Often the 522nd’s advance scouts were racing up to 25 miles
ahead of the rest of the battalion.
On April 29, 1945, several scouts were east of Munich in the
small Bavarian town of Lager Lechfield when they saw a sight they
would never forget. The Nisei came upon some barracks
encircled by barbed wire. Technician Fourth Grade Ichiro Imamura
described it in his diary:
Holocaust historians conclude that the Nisei liberated
Kaufering IV Hurlach. This camp housed about 3,000 prisoners.
Hurlach was one of 169 subordinate slave labor camps of Dachau.
Dachau, like Auschwitz, Buchenwald, Mathausen and Ravensbruck,
was surrounded by hundreds of sub-camps. In Germany alone, there
were 956 sub-camps.
In the spring of 1944, the Nazis built Hurlach and 11 other camps
around Landsberg and Kaufering. More people were killed in these
camps in less than a year than were murdered in the main Dachau
camp in more than 13 years of operation. Fifteen thousand people
were worked to death building jet fighters for the German air
force. The slave laborers were Jews from Hungary, Poland and Lithuania.
Most survived less than four months in the camps.
On April 29, Charles Feibelman, a Jewish Captain and forward
observer in the 522nd witnessed the liberation of Hurlach. Feibelman
had left Europe in the 1930s and studied law in the United States.
He found out later that several members of his family were murdered
in Auschwitz.
The Nisei found Hurlach mostly deserted because Hitler
and Himmler had already ordered the concentration camp commanders
to march the prisoners south to the Austrian border, away from
the advancing Allied armies.
On April 24, the brutal death marches began. Jewish prisoners from
the outer Dachau camps were marched to Dachau, and then 70 miles
south.
Many of the Jewish marchers weighed less than 80 pounds. Shivering in their
tattered striped uniforms, the “skeletons” marched 10
to 15 hours a day, passing more than a dozen Bavarian towns. If
they stopped, their brutal guards shot them and left their corpses
along the road. By the fifth day, fewer than 6,000 of the original
15,000 were still alive. On May 2 the death march was outside Waakirchen,
Germany, near the Austrian border.
On May 2 soldiers from the 522nd were patrolling near Waakirchen.

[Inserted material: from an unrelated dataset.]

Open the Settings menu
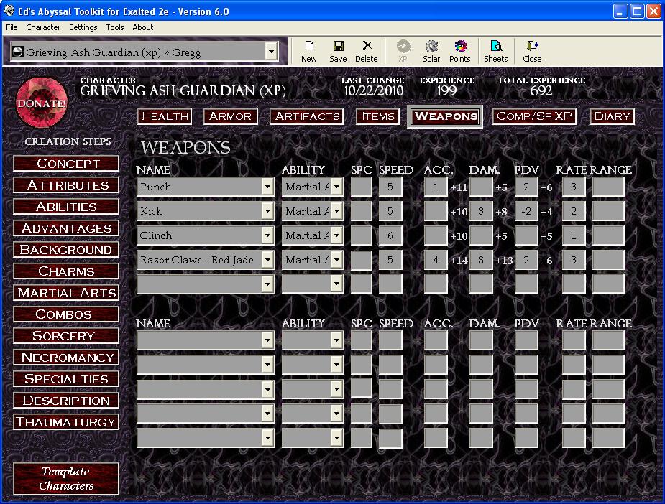 (83, 27)
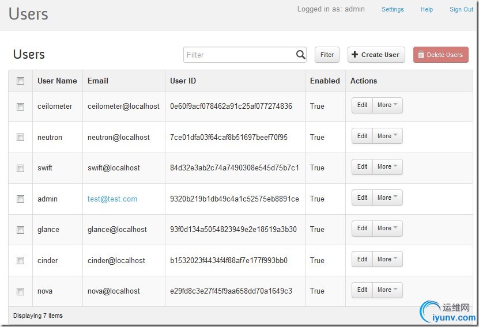Open the More menu for admin
The width and height of the screenshot is (479, 327).
[387, 198]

The Nisei saw an open field with several hundred “lumps
in the snow.” When the soldiers looked closer they realized
the “lumps” were people. Some were shot. Some were
dead from exposure. But hundreds were alive - barely.
The 522nd came across hundreds of prisoners with black and white
prison garb, shaven heads, sunken eyes, and hollowed cheeks. Some
roamed aimlessly around the countryside. Some were too weak to
move. All were severely malnourished. One soldier gave a starving
Jewish prisoner a candy bar, but his system couldn’t handle
solid food. Then the Americans were told not to give food to the
prisoners because it could kill them.
For the next three days, the Nisei carried the survivors
into warm houses and barns. The soldiers gave them blankets, water
and only tiny bits of food.
The soldiers left Waakirchen on May 4. The 522nd, along with
the 101st Airborne Division, participated in the capture of Hitler’s
rest and recreation hideout at Berchtesgaden. In November 1945
the 522nd went home to America.
Many Japanese American soldiers returned to American concentration
camps, like Manzanar, Minidoka and Poston. They helped move their
parents and siblings out of the barbed wire camps. They found
work and housing and tried to pick up their lives. But they would
never forget the sight of the starving Jewish prisoners.
In the spring of 1945, the men in the 522nd had participated
in one of the greatest ironies of World War II. Members of a persecuted
minority, the Japanese Americans reached out to members of another
persecuted minority, the European Jews. These two minority groups
were victims of the most blatant disregard for civil liberties
and human rights that a government ever perpetrated against its
people - one for being of Japanese ancestry, the other for being
of the Jewish faith.
Lieutenant James Kurata said:
“What I saw. . . was too horrible
for words to describe. It was pitiful. How could anyone be that
cruel to human beings? We didn’t know how important what
we were doing was in liberating the death march of Dachau.”